### Given exercise 1
In the Stockbridge reminiscence, what was the speaker's husband's job?

I love this location and living in Stockbridge. I brought up three children here. This is a very unusual place, it’s magical. The community and the physical beauty, not to mention there is so much to do in the summer—you have no idea where to go first! It wasn’t like that when I first got here in the 60s, though. This theatre has been here longer than I have. I was in A Matter of Position, back in 1968, shortly after moving here. When I came here 64 years ago, you had hardly anything. There weren’t as many restaurants or museums. Here I was, this big New York City girl, but of course, my husband was a paper chemist, so he had to work at a mill and they’re only in the country. I had no idea what I was going to do, but I’ll go on the record and say that I had the best life you could imagine here. We had 64 marvelous years here, and it’s the people you meet, famous and not famous, they’re just so interesting. We all just love living here. It’s a gorgeous place to land. (Pictured below: Newspaper article from The Lakeville Journal, 1968 featuring Arthur Penn and Elaine May in rehearsal for A Matter of Position.)
One day my husband was at the Post Office, and the director of the Austen Riggs Center was there.
She said to my husband, “I want you to play King Creon in Antigone.”
He laughed and said, “You’ve got to be kidding me, I’ve never acted a day in my life.”
He was tall and very handsome and she shrugs and says, “you’ll be great.”
And he was. Never acted before, never took a lesson, he was a very bright and sensitive man. He did that and it was a huge success for amateur theatre at the Riggs Center. He subsequently went on to act with the BTF for many years after that and was in quite a number of wonderful productions with them.
Then about two years later she called me up and she goes, “I think you better sit down, I’ve got to ask you something. I want you to do Martha in Who’s Afraid of Virginia Woolf.”
And I did the same thing as my husband, I laughed and said, “I don’t do that, honey, I can’t remember lines. I can dance, but I don’t act.”
Finally, she said, “I’ll tell you what, have you ever seen it?” I said I hadn’t, and she goes, “I want you not to look at it. I’m going to bring up the play, and the four of you are just going to read it blind. And then if you don’t want, I’ll give in.” I was tougher than my husband, he was very eager, he got into acting and loved it. I was adamant that I didn’t want to do it.

### Given exercise 2
Recast the lines of the listing as a numbered list, starting at the line that contains "You are a computer-use" and ending at the line that contains "Open the post", and leave out any blank lines.

### Extracted information
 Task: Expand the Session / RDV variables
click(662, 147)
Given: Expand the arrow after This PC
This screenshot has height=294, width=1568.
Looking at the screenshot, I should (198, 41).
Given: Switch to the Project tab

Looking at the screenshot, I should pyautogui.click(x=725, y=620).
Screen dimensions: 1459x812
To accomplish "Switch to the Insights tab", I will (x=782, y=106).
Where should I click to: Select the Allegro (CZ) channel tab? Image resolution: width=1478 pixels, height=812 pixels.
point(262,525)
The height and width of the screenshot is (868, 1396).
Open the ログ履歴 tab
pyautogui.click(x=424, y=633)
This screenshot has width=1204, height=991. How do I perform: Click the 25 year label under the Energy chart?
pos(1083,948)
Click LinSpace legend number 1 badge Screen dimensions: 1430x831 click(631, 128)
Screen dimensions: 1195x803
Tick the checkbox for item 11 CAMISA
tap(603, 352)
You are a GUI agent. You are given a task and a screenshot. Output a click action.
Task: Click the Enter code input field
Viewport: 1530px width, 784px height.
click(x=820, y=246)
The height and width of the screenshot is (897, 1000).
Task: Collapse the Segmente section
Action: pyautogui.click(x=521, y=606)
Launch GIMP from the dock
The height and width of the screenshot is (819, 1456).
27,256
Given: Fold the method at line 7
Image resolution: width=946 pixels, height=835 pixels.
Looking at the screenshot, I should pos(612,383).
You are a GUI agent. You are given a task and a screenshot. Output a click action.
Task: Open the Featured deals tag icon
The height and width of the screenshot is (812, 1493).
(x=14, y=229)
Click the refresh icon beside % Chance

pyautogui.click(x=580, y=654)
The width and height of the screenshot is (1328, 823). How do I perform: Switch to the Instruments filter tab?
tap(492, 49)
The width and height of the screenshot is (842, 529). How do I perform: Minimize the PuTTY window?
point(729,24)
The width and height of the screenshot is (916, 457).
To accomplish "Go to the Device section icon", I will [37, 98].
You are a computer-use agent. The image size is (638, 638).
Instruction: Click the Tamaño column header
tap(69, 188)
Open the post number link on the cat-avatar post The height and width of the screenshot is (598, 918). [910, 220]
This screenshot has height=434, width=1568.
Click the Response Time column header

### Correct answer 1
He was a paper chemist.

### Correct answer 2
1. You are a computer-use agent. The image size is (638, 638).
2. Instruction: Click the Tamaño column header
3. tap(69, 188)
4. Open the post number link on the cat-avatar post The height and width of the screenshot is (598, 918). [910, 220]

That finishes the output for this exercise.